With much of the world still struggling amid the COVID-19 pandemic, economic activity has fallen drastically, foreshadowing the most severe recession in nearly a century. As part of the post-COVID-19 recovery, countries are now focusing on measures that can drive sustainability while boosting jobs, income and growth and accelerating climate action.
It was no surprise then that this was the topic chosen for the second ABIE Network Business Leaders Roundtable held on the 18 March 2021 and titled “Opportunities for a sustainability-driven recovery: Perspectives between Australia and Europe”.
The three speakers, Romain Desrousseaux, Deputy CEO of Neoen; Jeff Connolly, Chairman and CEO of Siemens Australia Pacific and Roland Schmidt, MD of Macquarie Capital, representing the financial services, industrial infrastructure and power sectors, are all members of the ABIE network. Nicola Watkinson, MD of International Trade and Investment at TheCityUK and former Austrade Senior Trade Commissioner for Western Europe, joined from the UK to moderate the round table.
Roland Schmidt opened the discussion with an introduction to Macquarie’s Green Investment Group (GIG), a primary vehicle for principal investment in green energy projects, and home to one of the world’s largest teams of green energy investment specialists. The group has already committed and arranged £20+ bn to support green energy projects around the world.
As countries turn towards renewable energy to reduce their carbon footprint in order to reach the goals of the Paris agreement, companies like Neoen, France’s leading independent producer of renewable energy, play a key role in this transition. Romain Desrousseaux pointed out that in 2020 despite the COVID-19 crisis, Neoen had a turnover of €300 million and now operates 4 GW of assets in 15 countries.
Siemens is also working towards becoming the world’s first major industrial company to achieve a net-zero carbon footprint by 2030 and have already reduced their carbon footprint by 54% and ahead of schedule. Jeff Connolly explained that Siemens hopes to drive sustainability through the areas of intelligent infrastructure, industry 4.0 and the future of energy – everything from smart infrastructure delivering energy efficiency upgrades for commercial buildings through to automation and digitalisation in industrial plants and even enabling green hydrogen from renewables.

• Extracted entries:
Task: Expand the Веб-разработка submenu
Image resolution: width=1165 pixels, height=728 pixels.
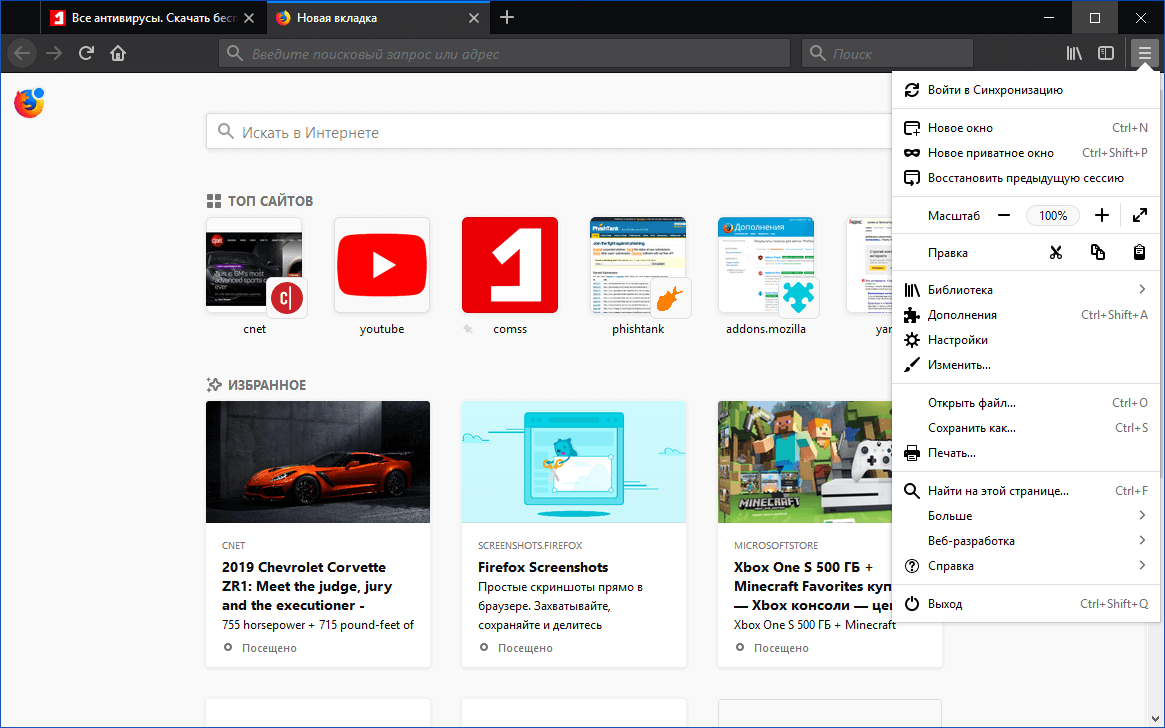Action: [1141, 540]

--

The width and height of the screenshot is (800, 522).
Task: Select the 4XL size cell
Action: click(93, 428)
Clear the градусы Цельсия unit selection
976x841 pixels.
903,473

---

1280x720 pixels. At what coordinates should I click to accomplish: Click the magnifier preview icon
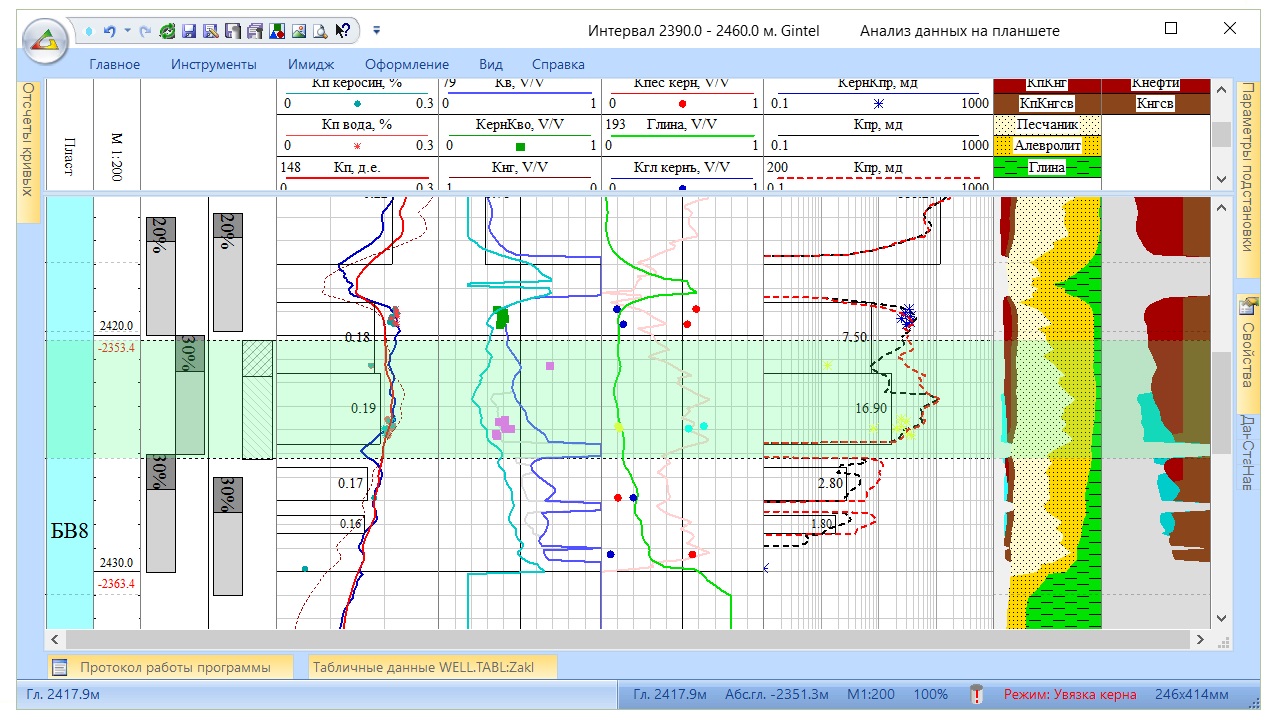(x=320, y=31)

• What to work on:
Proceed with the report on the sustainability-driven recovery roundtable, writing on from its last sentence. The entries are unrelated to the roundtable report and serve as separate material.

• Answer to this exercise:
Green hydrogen was a recurring topic discussed by the three speakers with Roland Schmidt describing it as “the next big thing” with countries like Australia and Germany playing a key role in establishing a global hydrogen market.
On whether Australia is a good place to invest in renewable energy, Romain Desrousseaux indicated that Australia has a great macro environment for renewable energy “with both wind and sun in the same location” as well as “plenty of land to build large assets”. He also mentioned certain difficulties faced including the complexity of organising and connecting an asset within the expansive Australian electricity network and meeting local specificities. This has not put Neoen off from investing more than AUD3 billion in projects around Australia since its presence in 2012 including the Hornsdale Power Reserve and a new Victorian Big Battery which will become one of the largest batteries in the world.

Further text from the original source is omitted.